AIM. Reproduce each of the following records verbatim, keeping every line as it appears.
+---+
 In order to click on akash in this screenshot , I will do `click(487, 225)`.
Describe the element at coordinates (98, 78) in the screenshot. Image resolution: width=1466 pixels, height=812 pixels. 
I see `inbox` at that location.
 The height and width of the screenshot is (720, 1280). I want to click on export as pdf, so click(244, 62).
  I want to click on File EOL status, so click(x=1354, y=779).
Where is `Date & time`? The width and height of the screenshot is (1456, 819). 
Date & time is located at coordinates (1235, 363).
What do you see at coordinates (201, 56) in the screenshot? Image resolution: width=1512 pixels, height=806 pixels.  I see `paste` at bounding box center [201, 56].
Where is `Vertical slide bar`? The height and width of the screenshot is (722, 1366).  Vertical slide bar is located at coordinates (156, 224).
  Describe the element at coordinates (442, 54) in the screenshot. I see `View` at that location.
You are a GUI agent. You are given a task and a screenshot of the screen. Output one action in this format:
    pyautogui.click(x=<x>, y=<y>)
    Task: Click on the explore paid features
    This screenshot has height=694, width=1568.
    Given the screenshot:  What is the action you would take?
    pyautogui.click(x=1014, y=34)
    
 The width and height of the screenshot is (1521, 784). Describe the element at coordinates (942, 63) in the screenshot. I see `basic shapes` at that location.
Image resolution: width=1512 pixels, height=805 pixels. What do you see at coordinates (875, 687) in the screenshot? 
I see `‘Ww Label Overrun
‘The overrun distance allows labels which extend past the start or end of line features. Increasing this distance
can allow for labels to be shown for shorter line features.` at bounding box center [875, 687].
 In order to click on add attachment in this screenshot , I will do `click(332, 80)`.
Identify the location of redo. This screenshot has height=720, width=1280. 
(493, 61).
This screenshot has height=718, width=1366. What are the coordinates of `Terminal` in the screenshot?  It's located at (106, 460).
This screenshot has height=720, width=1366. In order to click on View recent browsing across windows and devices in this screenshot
+---+
RIGHT ANSWER.
 In order to click on akash in this screenshot , I will do `click(487, 225)`.
Describe the element at coordinates (98, 78) in the screenshot. Image resolution: width=1466 pixels, height=812 pixels. 
I see `inbox` at that location.
 The height and width of the screenshot is (720, 1280). I want to click on export as pdf, so click(244, 62).
  I want to click on File EOL status, so click(x=1354, y=779).
Where is `Date & time`? The width and height of the screenshot is (1456, 819). 
Date & time is located at coordinates (1235, 363).
What do you see at coordinates (201, 56) in the screenshot? Image resolution: width=1512 pixels, height=806 pixels.  I see `paste` at bounding box center [201, 56].
Where is `Vertical slide bar`? The height and width of the screenshot is (722, 1366).  Vertical slide bar is located at coordinates (156, 224).
  Describe the element at coordinates (442, 54) in the screenshot. I see `View` at that location.
You are a GUI agent. You are given a task and a screenshot of the screen. Output one action in this format:
    pyautogui.click(x=<x>, y=<y>)
    Task: Click on the explore paid features
    This screenshot has height=694, width=1568.
    Given the screenshot:  What is the action you would take?
    pyautogui.click(x=1014, y=34)
    
 The width and height of the screenshot is (1521, 784). Describe the element at coordinates (942, 63) in the screenshot. I see `basic shapes` at that location.
Image resolution: width=1512 pixels, height=805 pixels. What do you see at coordinates (875, 687) in the screenshot? 
I see `‘Ww Label Overrun
‘The overrun distance allows labels which extend past the start or end of line features. Increasing this distance
can allow for labels to be shown for shorter line features.` at bounding box center [875, 687].
 In order to click on add attachment in this screenshot , I will do `click(332, 80)`.
Identify the location of redo. This screenshot has height=720, width=1280. 
(493, 61).
This screenshot has height=718, width=1366. What are the coordinates of `Terminal` in the screenshot?  It's located at (106, 460).
This screenshot has height=720, width=1366. In order to click on View recent browsing across windows and devices in this screenshot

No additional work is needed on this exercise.